Generates the following error:

"Number of columns in file (6) does not match that of the corresponding table (1), use file format option error_on_column_count_mismatch=false to ignore this error File '@~/polygons.csv.gz', line 3, character 1 Row 1 starts at line 2, column "DESIGN_POLYGONS_STAGING"[6] If you would like to continue loading when an error is encountered, use other values such as 'SKIP_FILE' or 'CONTINUE' for the ON_ERROR option. For more information on loading options, please run 'info loading_data' in a SQL client."

Can anyone identify what I'm doing wrong?


Solution

  • Inspired by @Simeon_Pilgrim's comment I went back to Snowflake's documentation.
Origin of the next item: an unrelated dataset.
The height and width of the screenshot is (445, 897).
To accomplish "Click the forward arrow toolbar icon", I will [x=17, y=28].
There I found an example of converting a string literal to a GEOGRAPHY.

    https://docs.snowflake.com/en/sql-reference/functions/to_geography.html#examples

    select to_geography('POINT(-122.35 37.55)');
    

    My polygons looked like strings describing Polygons more than actual GEOGRAPHYs so I decided I needed to be treating them as strings and then calling TO_GEOGRAPHY() on them.
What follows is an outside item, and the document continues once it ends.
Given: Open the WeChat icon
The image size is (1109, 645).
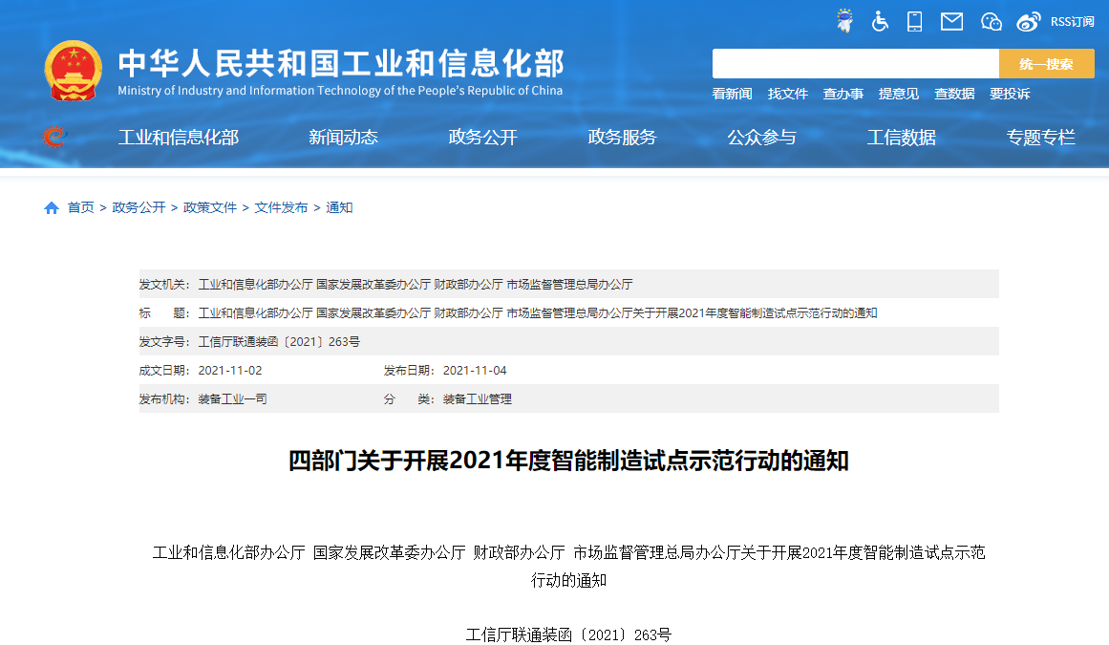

    I quickly discovered that they needed to be explicitly enclosed in single quotes and copied into a VARCHAR column in the staging table. This was accomplished by modifying the CSV export code:

    import csv
    design_gdf['geometry'].to_csv(<path to polygons.csv>, 
                              index=False, header=False, sep='|', compression=None, quoting=csv.QUOTE_ALL, quotechar="'")
    

    The staging table now looks like:

    create or replace table DB.SCHEMA."DESIGN_POLYGONS_STAGING" (geometry VARCHAR);
    

    I ran into further problems copying into the staging table related to the presence of a polygons.csv.gz file I must have uploaded in a previous experiment. I deleted this file using:

    remove @~/polygons.csv.gz
    

    Finally, converting the staging table to GEOGRAPHY

    create or replace table DB.SCHEMA."DESIGN_GEOGRAPHY_STAGING" (geometry GEOGRAPHY);
    
    insert into DB.SCHEMA."DESIGN_GEOGRAPHY"
    select to_geography(geometry)
    from DB.SCHEMA."DESIGN_POLYGONS_STAGING"
    

    and I wound up with a DESIGN_GEOGRAPHY table with a single column of GEOGRAPHYs in it. Success!!!